Radfahrverbot mit Frühstart

Rastatt (ema) - Seit 60 Jahren lebt Helmut Hoffmann in der Tulpenstraße. Wenn er in die Stadt will, schnappt er sich sein Fahrrad und radelt von der Steinmauerner Straße über den Gedenkstein und die Kinkelstraße ins Zentrum. Jahrzehntelang war das für ihn und viele andere Pedaleure eine beliebte Strecke. Doch vor wenigen Tagen haben Bauhofmitarbeiter den Radlern einen Strich durch die Rechnung gemacht.

Weil die Stadt dem Radfahrverbot auf den Murgdämmen Nachdruck verleihen wollte, pinselten die Ordnungshüter der Technischen Betriebe an verschiedenen Auffahrten Verbotsschilder auf den Asphalt - so auch am Übergang von der Steinmauerner Straße.

Ein Schildbürgerstreich, wie Helmut Hoffmann findet. Denn nach seiner Auffassung müsste das Verbotszeichen oben vor dem Murgdamm angebracht werden - was zumindest das Radeln über den Gedenkstein in die Kinkelstraße erlauben würde. So aber müssen die Radfahrer jetzt einen Umweg über die Ecke Nelken- und Zeughausstraße auf sich nehmen, um ins Zentrum zu gelangen. Jetzt erhofft sich Hoffmann ein Einsehen im Rathaus.

Macht die Verwaltung den Weg doch noch frei?

Dort scheint man die Lage noch nicht in zweifelsfreier Endgültigkeit beurteilen zu können.

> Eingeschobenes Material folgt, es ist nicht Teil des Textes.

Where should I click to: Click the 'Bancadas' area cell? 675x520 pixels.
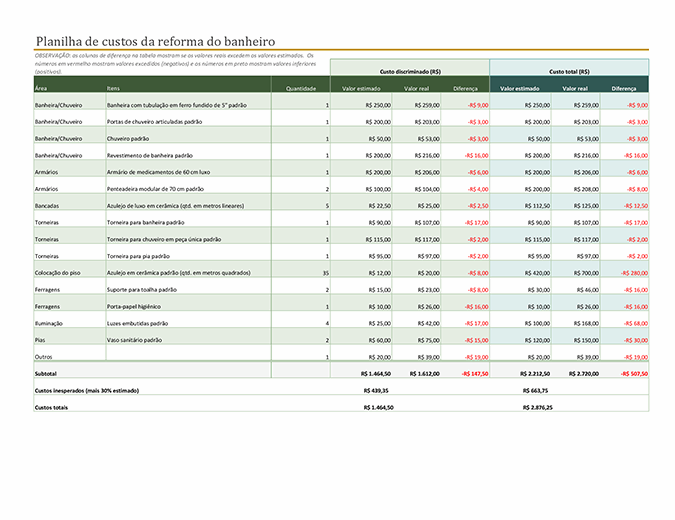(x=48, y=205)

Einerseits ist aus Sicht der Ordnungshüter das Tabu berechtigt - schließlich handelt es sich bei dem Gedenkstein-Areal um eine Grünanlage, in der das Radfahren laut Polizeiverordnung verboten ist. Andererseits ist nach Kenntnis der Stadtplanung die Rampe zum Murgdamm einst extra für Radfahrer gebaut worden, als das Gesetz noch kein Verbot aussprach. Eine Zwickmühle, in der noch nicht ersichtlich ist, ob die Verwaltung den Weg nicht doch noch frei machen wird. Wir halten alle Radfahrer auf dem Laufenden.